The court concluded that it did not have jurisdiction over the case, as the refund suit was brought one year too late. The refund claim was disallowed on March 13, 2013, and the refund suit was not filed until March 22, 2016–almost exactly three years after the claim was disallowed.

The Court of Federal Claims Jurisdiction

The U.S. district court also addressed the court cases from the Court of Federal Claims which say that a six year time period applies. As the court noted, the rules that confer jurisdiction on the Court of Federal Claims differ from those that confer jurisdiction on the U.S. District Courts.

So the company here choose the wrong forum for litigating its interest refund suit. Had it opted to litigate in the Court of Federal Claims, it would not have had its case dismissed for want of jurisdiction.

The same result could have bene obtained by getting an extension from the government on the time to file suit. Taxpayers in this situation should ask for the extension so they can preserve their choice of forum for bringing suit.

The Curious Timing of the Refund Suit

As a separate note, in addition to filing in the U.S. District Court, one is left wondering why the company filed a refund suit in what seems to be exactly three years from the date of disallowance. I didn’t check the calendar to count the days, but I can’t help but wonder if the refund suit was brought on the very last day as if the company believed it had three years to bring suit. The nearly exact one-year late filing could suggest that the company confused the refund claim rules (which can allow a three-year period for filing a refund claim) with the refund claim suit rules.

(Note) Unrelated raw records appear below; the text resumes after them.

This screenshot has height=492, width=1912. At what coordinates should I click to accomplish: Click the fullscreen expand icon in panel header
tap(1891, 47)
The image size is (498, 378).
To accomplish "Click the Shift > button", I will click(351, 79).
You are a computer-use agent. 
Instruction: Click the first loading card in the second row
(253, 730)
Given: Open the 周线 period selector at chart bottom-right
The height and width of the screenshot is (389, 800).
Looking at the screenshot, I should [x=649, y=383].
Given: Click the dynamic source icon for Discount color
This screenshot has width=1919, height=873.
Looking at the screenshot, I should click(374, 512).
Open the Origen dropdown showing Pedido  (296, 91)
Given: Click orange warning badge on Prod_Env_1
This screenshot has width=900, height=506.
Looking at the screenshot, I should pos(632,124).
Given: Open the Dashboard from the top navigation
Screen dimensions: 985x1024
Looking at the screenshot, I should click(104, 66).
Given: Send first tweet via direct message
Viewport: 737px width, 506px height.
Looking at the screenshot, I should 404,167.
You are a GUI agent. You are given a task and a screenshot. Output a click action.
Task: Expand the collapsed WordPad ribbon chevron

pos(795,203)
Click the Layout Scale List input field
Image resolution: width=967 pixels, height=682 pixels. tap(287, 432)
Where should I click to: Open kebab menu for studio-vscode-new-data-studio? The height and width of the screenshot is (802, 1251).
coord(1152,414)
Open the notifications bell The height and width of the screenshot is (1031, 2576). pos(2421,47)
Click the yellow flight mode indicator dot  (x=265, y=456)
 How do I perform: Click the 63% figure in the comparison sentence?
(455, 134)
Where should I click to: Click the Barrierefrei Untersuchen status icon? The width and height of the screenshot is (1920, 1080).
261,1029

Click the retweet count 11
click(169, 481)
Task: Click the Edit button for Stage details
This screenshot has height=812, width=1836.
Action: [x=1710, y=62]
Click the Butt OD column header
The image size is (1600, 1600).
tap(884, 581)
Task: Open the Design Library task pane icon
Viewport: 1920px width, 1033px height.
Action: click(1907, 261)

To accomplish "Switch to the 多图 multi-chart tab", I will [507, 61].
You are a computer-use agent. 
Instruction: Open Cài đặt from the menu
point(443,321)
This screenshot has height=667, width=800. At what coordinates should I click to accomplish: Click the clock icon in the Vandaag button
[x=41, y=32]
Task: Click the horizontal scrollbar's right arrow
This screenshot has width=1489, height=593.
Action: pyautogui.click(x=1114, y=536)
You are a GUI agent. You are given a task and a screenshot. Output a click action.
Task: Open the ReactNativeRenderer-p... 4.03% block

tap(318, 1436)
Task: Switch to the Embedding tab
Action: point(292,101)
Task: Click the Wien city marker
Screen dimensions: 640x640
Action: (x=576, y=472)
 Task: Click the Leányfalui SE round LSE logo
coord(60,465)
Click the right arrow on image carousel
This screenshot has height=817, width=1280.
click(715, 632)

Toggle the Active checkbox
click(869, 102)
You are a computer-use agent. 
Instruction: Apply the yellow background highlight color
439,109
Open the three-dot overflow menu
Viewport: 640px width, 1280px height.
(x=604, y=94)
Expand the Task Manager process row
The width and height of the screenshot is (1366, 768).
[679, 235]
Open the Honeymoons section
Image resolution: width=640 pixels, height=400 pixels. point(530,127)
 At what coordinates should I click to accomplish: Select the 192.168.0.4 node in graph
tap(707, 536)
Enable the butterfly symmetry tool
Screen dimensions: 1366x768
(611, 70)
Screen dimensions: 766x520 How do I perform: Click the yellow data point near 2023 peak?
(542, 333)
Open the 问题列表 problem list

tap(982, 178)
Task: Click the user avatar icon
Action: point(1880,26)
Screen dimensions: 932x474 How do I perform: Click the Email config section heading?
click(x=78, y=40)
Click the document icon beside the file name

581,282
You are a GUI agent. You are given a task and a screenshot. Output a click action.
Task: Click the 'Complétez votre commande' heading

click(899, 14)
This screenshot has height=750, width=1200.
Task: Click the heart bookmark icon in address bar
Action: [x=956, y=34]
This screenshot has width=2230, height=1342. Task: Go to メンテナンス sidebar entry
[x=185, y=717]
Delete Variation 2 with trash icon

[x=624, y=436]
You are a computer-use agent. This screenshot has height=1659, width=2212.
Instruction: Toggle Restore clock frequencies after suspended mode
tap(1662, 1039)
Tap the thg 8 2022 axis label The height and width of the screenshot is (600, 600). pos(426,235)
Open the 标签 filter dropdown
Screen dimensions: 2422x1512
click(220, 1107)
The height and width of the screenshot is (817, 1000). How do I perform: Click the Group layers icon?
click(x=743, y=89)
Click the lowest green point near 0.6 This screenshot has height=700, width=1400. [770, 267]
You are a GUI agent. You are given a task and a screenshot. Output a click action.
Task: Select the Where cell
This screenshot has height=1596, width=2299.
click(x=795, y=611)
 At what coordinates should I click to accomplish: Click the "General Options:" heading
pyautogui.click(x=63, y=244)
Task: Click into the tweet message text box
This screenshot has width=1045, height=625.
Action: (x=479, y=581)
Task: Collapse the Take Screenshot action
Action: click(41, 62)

It is more likely the taxpayer did not realize it had received a notice of disallowance. A quick review of the company’s most recent Form 10-K reveals that the company is under continuous audit by the IRS, has a pending appeal, and has multiple audits in foreign jurisdictions. If it did not realize it had received the notice of disallowance, this would mean the 2-year limit in Section 7422 and 6532 would also not apply and the refund suit would have been timely under those rules as well. These rules are triggered by the mailing of the notice and the IRS does not enforce the rule where the statute does not start running if a notice is not mailed.

Regardless of the cause, the case serves as a reminder of how important it is to carefully track the time period for filing refund claims and refund suits and to chose the proper court to litigate the claims in.